According to Chopra, there are several fixed income options available for a tenure of one to three years and these include short-term and long-term debt funds (accrual option), fixed maturity plans, etc. In the current scenario, according to Lakshmi Iyer, CIO (debt) and head, products, Kotak Mutual Fund, investment products like fixed deposits tend to secure a fixed rate of interest to the investor, thereby not allowing any potential capital gain that is likely to arise out of anticipated reduction in interest rates. Equally important is to assess the creditworthiness of the company one is lending to: in case of a credit default, one may end up losing the capital as well.

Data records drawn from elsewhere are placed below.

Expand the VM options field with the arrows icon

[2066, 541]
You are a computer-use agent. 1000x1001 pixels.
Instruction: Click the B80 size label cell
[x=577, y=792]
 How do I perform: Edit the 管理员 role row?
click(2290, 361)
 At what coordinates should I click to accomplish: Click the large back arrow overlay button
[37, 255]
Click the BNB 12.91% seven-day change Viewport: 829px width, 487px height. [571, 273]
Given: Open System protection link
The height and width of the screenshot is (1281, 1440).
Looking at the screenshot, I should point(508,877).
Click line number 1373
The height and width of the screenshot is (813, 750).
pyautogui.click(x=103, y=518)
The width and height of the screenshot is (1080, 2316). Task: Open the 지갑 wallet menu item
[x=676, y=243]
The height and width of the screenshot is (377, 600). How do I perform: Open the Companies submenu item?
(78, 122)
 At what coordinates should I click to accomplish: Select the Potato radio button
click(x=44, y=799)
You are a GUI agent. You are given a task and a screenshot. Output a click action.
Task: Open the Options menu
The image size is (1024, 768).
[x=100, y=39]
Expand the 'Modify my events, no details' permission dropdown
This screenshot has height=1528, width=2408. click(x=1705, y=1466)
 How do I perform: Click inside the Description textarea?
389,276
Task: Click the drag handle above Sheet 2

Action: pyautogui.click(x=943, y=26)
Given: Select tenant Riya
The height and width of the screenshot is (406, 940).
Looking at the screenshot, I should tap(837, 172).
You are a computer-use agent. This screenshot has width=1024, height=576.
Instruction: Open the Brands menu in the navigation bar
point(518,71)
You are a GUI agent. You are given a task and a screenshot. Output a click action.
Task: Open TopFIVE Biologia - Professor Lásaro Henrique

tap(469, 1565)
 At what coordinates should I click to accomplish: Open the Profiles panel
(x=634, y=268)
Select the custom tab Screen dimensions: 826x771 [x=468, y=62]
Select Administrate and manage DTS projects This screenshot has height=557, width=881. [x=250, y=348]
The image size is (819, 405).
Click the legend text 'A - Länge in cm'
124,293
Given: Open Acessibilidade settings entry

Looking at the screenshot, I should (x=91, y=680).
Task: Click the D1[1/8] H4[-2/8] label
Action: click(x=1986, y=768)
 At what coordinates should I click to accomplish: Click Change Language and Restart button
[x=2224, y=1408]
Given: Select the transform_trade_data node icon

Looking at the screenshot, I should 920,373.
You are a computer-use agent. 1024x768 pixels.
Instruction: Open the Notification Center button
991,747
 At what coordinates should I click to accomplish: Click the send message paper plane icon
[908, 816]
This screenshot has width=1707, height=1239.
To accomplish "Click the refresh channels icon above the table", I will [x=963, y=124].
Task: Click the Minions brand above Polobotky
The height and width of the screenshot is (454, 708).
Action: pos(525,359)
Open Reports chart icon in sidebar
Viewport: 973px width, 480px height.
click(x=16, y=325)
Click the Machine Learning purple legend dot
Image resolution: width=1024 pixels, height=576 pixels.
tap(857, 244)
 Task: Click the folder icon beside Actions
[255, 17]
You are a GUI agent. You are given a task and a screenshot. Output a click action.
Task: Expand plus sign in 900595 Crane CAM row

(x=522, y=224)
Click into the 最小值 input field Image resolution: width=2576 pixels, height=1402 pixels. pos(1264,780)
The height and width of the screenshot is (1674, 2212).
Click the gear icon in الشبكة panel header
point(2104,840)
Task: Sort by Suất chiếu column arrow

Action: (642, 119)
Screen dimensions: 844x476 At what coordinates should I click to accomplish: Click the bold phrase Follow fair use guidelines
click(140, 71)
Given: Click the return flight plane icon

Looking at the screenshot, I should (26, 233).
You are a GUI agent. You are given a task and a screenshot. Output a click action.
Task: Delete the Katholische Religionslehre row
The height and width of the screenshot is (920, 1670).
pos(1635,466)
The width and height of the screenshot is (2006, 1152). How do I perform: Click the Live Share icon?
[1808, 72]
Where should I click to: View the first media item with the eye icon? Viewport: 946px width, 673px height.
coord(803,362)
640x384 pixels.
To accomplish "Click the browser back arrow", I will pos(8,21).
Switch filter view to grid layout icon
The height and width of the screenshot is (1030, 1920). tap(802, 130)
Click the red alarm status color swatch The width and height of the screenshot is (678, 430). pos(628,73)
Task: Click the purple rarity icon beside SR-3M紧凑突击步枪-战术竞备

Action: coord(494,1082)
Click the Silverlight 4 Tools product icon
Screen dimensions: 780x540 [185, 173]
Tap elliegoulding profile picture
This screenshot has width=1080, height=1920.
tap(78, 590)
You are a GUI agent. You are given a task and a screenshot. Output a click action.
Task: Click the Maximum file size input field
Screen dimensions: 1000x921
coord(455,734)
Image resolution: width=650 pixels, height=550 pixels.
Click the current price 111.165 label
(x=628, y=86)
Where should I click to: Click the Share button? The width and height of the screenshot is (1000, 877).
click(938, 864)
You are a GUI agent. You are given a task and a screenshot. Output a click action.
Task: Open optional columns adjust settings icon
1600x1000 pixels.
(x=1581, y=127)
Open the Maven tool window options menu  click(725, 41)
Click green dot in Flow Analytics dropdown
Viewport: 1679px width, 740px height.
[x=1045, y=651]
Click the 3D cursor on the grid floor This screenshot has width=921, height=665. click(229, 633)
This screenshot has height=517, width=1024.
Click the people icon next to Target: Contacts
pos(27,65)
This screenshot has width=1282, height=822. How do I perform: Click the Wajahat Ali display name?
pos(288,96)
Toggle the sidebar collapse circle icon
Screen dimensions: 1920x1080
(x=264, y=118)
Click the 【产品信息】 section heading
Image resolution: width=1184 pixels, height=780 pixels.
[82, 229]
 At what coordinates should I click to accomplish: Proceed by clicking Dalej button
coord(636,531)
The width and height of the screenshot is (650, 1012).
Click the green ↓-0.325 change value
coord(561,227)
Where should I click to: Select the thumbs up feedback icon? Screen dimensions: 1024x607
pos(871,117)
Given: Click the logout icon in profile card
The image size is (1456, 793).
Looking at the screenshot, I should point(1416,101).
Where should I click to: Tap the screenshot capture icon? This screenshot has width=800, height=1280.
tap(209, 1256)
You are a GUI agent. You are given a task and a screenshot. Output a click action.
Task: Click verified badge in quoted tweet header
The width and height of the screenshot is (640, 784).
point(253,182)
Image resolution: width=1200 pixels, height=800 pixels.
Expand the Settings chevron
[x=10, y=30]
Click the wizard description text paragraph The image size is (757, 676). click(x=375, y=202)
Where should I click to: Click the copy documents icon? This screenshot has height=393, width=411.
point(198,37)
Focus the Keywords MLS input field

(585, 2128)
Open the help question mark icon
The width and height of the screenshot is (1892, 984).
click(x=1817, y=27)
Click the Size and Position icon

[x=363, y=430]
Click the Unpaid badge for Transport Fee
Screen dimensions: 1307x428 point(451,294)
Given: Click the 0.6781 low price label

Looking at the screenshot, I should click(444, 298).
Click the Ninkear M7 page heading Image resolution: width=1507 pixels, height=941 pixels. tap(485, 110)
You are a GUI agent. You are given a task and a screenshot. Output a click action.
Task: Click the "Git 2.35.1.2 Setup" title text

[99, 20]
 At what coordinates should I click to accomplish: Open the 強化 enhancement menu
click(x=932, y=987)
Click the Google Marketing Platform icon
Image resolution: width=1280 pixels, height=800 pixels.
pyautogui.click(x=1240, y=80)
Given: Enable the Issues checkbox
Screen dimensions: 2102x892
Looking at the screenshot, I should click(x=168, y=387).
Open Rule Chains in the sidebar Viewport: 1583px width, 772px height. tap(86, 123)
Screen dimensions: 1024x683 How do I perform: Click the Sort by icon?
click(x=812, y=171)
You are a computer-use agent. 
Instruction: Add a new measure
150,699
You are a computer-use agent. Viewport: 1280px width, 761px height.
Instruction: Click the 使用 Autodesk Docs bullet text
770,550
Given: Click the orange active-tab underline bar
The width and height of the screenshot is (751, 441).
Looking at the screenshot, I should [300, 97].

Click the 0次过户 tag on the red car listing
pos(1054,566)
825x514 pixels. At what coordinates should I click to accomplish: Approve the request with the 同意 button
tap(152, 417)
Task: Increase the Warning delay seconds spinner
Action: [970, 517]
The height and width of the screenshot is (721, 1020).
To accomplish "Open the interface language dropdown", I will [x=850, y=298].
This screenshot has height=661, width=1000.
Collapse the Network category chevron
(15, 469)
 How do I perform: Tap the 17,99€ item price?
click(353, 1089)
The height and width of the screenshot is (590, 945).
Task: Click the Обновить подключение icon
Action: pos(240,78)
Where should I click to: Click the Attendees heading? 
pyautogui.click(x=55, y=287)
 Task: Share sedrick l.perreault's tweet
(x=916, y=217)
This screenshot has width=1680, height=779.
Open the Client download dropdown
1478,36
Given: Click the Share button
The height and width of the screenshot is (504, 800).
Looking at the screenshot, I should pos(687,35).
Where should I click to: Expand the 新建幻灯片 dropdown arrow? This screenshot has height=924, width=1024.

So, while it is not a bad strategy to invest in corporate FDs to secure some stability in rates, one should be cognisant of the above risks. "In a reducing interest rate environment, the essence would be to enhance ones portfolio duration, the current scenario therefore seems conducive to invest in strategies like gilt and bond funds with a one- to three-year perspective," she adds. Mutual funds are allowed to lend only to banks in the form of fixed deposits; that too for pending cash deployment. They typically have rigorous credit risk evaluation and surveillance mechanism, which allows them to monitor every credit.
Being in the fiduciary business, the AMCs therefore exercise reasonable caution while lending to the corporate sector. Further, mutual funds are well regulated by Sebi and hence the safety quotient is much higher for investments in mutual fund schemes as compared to corporate FDs.